てこの原理で鉄格子を強引に曲げ、外へ出る。壁をつたって猿のように隣の部屋のベランダに飛び込む。鉄格子はなかった。そこから再び屋敷の中に戻り、気づかれぬように三階に戻る。ドロシーの部屋に続く廊下の途中で座り込み、壁にもたれかかる。
今夜、最上階である三階にいるのは、ドロシーたちだけだ。
辺境伯は護衛を付けると言ったが、息子のあの様子では断って正解だったようだ。どこかの婆様が口を滑らせてくれたようだが、奥にいるのは、魔物をあっという間に一掃し、数百人の傷を癒やす聖女様だ。手放すのはどこかの第三王子くらいだろう。

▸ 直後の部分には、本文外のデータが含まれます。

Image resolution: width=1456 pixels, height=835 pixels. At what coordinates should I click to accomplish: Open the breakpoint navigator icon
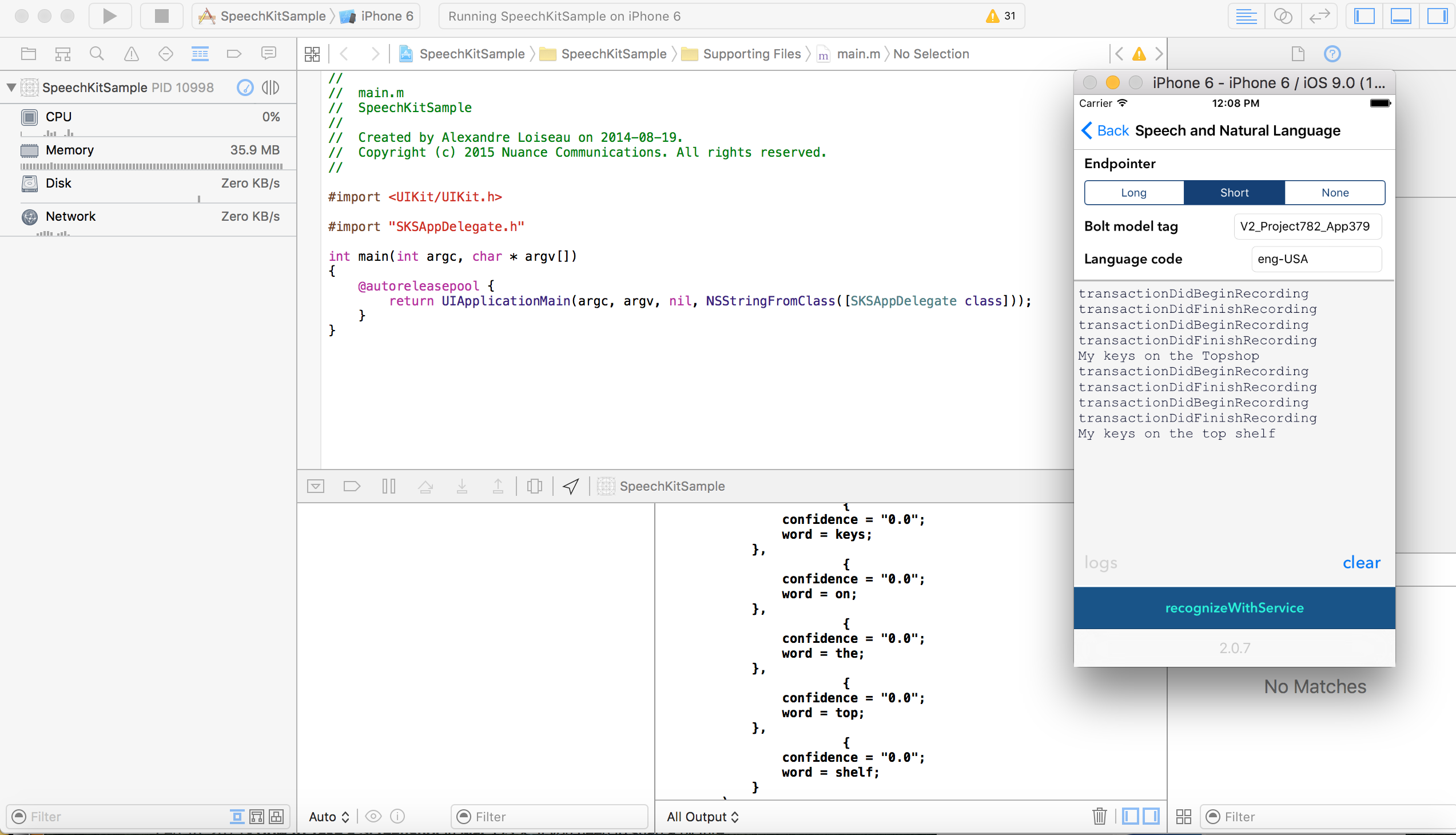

魔術を使えば無敵であろうと、戦闘経験はないに等しいのだ。寝込みを襲われれば不覚を取ることもある。
あの程度で諦めてくれるなら有り難いのだが、用心はしておくべきだ。誰であろうと今夜は通さない。
無論、どこかの口の悪い老婆をご所望ならば喜んで差し出す所存である。
目を閉じ、剣を横に立てかけて仮眠を取っていると、音を殺しながら誰かが階段を登ってくる気配がした。足音から察するに四人か。二人でエクスへの牽制、もう一人がクリスティーナ婆さんを人質にしている間に、サミュエルが聖女様としっぽり、という算段のようだ。
嫌な予感が当たってしまった。クソガキどもめ。
うんざりしながらゆっくりと剣を手元に引き寄せた。